Element and text position data

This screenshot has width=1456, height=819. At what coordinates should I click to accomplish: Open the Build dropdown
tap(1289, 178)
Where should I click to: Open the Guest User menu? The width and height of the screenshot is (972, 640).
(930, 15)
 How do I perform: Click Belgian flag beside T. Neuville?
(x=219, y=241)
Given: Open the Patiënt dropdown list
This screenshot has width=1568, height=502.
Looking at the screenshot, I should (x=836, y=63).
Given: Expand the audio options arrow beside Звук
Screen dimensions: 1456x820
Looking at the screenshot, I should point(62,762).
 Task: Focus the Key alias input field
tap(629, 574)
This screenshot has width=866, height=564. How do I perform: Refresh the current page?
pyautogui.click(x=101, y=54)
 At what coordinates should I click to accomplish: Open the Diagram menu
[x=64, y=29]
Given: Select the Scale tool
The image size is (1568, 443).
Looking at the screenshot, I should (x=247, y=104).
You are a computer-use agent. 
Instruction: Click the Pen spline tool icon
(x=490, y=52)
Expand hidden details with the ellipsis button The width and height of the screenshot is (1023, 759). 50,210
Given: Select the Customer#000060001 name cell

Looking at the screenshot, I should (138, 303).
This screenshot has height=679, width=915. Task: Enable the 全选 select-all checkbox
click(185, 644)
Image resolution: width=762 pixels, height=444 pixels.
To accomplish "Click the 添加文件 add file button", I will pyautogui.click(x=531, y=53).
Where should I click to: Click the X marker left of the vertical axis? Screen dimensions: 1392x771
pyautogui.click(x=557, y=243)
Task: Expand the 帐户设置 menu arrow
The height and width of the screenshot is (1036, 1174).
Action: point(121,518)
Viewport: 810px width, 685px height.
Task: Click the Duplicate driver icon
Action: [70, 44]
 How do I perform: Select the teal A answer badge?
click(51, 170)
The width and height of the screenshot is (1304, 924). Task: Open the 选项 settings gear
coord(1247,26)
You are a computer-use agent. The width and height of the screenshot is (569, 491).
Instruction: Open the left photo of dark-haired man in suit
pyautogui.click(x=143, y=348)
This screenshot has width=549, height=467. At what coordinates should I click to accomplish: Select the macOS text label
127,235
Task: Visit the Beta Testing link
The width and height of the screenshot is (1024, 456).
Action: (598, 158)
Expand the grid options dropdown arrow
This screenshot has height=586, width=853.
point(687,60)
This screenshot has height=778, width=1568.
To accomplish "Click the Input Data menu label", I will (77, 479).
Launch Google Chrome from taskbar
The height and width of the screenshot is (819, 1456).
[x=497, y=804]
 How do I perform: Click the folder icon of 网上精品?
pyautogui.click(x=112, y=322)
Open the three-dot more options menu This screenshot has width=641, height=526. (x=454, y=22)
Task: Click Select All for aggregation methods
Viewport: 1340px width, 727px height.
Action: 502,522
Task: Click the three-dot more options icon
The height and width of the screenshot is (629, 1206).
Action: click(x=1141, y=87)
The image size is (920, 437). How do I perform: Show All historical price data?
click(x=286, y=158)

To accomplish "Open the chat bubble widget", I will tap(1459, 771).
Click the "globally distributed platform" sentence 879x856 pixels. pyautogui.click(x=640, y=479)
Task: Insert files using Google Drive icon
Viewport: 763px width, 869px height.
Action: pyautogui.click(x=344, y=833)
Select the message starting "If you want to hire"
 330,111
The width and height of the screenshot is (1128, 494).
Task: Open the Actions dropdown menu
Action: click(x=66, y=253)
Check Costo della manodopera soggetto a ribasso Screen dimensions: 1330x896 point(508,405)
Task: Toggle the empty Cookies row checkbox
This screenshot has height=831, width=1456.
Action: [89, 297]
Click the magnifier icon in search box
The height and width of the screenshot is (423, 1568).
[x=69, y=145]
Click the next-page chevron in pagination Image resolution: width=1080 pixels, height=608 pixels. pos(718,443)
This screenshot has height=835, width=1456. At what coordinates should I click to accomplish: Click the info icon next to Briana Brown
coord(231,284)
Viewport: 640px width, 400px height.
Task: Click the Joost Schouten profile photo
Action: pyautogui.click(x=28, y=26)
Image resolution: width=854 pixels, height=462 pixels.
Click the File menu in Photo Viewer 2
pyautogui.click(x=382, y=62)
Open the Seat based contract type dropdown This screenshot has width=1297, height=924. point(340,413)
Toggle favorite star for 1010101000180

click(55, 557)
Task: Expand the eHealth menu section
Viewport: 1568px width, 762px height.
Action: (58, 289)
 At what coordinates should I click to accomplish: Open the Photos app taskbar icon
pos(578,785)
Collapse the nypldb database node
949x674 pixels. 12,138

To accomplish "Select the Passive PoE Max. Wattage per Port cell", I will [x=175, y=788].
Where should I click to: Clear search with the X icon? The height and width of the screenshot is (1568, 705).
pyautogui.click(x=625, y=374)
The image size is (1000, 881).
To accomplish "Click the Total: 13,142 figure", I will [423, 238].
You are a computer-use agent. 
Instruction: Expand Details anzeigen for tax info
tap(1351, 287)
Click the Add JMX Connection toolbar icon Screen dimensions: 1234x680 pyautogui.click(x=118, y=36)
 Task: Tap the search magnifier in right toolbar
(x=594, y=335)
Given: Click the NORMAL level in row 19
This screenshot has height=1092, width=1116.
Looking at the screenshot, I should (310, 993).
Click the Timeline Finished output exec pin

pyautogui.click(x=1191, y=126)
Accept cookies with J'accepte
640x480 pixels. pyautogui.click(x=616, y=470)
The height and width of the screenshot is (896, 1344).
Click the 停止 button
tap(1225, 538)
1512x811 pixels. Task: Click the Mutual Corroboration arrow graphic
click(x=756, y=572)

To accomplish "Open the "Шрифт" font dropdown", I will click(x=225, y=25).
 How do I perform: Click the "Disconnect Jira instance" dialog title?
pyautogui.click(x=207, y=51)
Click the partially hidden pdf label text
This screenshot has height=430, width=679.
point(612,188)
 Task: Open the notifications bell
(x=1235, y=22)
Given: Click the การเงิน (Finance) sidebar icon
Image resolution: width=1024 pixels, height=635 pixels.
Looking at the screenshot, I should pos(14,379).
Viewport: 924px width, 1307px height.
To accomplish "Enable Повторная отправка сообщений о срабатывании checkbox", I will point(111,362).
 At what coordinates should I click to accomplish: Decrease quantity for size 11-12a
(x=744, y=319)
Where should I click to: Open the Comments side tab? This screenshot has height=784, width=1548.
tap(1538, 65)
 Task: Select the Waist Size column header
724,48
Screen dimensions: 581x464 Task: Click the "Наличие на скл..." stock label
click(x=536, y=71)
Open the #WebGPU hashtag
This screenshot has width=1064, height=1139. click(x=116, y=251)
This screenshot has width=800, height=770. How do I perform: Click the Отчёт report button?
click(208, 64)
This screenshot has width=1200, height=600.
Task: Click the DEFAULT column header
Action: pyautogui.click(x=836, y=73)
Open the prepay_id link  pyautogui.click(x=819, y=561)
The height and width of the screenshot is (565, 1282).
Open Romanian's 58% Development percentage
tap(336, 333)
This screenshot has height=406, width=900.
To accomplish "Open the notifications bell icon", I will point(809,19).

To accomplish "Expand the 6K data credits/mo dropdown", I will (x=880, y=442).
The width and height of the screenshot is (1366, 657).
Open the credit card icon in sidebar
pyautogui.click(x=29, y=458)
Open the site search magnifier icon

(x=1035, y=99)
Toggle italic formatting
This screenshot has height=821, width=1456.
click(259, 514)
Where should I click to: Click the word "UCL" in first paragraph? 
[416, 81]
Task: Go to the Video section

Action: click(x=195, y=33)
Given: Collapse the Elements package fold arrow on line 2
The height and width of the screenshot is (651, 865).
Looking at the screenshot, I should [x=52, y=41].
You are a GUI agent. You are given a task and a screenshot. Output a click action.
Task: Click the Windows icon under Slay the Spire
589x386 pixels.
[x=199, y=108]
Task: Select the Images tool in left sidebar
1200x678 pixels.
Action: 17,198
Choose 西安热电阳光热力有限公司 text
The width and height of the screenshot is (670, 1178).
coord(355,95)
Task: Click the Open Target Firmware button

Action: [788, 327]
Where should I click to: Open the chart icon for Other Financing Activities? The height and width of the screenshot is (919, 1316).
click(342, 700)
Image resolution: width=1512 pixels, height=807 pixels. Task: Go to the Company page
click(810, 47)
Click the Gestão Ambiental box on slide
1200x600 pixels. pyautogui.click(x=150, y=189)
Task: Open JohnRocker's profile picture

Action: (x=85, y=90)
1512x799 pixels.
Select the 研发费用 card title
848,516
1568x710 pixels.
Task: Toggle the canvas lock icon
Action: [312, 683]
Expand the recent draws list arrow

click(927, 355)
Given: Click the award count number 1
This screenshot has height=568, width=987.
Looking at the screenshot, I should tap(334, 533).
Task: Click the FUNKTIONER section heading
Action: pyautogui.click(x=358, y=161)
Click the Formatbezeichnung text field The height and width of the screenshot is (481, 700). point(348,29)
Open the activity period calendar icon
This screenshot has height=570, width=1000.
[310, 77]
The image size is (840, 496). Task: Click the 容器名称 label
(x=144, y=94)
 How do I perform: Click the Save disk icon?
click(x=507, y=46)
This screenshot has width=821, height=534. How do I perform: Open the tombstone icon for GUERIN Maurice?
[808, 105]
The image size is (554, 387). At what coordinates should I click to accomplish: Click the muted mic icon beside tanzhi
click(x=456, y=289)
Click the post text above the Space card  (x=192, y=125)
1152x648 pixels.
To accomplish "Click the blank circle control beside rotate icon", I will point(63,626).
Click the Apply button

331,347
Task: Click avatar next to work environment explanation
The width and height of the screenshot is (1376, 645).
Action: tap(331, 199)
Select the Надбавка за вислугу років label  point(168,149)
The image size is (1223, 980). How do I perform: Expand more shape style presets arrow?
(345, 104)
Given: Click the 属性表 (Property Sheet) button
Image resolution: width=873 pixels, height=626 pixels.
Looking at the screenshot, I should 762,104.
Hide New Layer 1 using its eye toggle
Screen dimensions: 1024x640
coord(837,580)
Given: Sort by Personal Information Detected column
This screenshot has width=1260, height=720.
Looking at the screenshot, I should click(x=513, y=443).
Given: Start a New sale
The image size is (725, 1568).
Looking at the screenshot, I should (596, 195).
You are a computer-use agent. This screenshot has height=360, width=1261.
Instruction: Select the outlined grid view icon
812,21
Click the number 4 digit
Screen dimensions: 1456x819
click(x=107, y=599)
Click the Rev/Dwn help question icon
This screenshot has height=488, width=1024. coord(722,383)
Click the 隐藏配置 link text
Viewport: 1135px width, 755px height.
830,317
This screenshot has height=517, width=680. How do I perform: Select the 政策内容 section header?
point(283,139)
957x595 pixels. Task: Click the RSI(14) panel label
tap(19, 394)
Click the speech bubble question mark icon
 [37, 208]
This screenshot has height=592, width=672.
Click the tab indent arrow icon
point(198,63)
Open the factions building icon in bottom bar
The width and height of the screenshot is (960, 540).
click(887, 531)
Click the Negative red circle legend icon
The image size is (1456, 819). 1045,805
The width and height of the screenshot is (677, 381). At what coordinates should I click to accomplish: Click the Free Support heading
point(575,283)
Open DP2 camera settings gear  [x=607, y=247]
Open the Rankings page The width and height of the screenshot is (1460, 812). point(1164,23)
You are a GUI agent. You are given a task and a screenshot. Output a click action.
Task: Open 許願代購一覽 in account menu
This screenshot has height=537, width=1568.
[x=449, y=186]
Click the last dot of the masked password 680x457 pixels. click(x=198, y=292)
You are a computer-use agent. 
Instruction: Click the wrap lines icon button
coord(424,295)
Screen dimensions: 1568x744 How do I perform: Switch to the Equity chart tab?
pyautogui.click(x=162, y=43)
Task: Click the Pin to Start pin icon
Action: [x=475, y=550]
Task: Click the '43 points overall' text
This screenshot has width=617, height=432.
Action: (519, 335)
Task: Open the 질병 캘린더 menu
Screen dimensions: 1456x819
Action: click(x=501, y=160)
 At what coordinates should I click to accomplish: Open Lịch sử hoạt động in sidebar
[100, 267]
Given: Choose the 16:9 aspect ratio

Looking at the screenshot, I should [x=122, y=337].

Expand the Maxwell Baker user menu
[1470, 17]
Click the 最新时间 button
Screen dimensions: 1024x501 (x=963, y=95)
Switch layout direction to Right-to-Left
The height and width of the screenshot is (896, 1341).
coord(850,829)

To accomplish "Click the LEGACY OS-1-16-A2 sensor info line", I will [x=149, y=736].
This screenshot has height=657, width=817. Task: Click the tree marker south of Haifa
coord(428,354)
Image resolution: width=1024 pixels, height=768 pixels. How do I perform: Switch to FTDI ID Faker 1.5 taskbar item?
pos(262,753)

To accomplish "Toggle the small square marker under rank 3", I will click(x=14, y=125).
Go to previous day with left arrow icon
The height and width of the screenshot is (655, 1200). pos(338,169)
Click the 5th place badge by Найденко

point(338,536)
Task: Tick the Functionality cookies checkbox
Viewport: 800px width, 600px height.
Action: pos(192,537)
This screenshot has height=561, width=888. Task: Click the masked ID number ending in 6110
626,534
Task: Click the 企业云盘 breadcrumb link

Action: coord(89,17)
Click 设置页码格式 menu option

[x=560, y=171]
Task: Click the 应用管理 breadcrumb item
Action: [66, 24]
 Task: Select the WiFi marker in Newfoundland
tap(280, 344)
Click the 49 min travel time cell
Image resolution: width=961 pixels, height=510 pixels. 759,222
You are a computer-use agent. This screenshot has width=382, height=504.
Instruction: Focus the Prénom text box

Task description. Rewrite the lines from the one containing "This screenshot has height=406, width=900." through the one containing "(x=1035, y=99)", with "credit card" replaced by "payment card" and everything else left unchanged.

Response to this task.
This screenshot has height=406, width=900.
To accomplish "Open the notifications bell icon", I will point(809,19).

To accomplish "Expand the 6K data credits/mo dropdown", I will (x=880, y=442).
The width and height of the screenshot is (1366, 657).
Open the payment card icon in sidebar
pyautogui.click(x=29, y=458)
Open the site search magnifier icon

(x=1035, y=99)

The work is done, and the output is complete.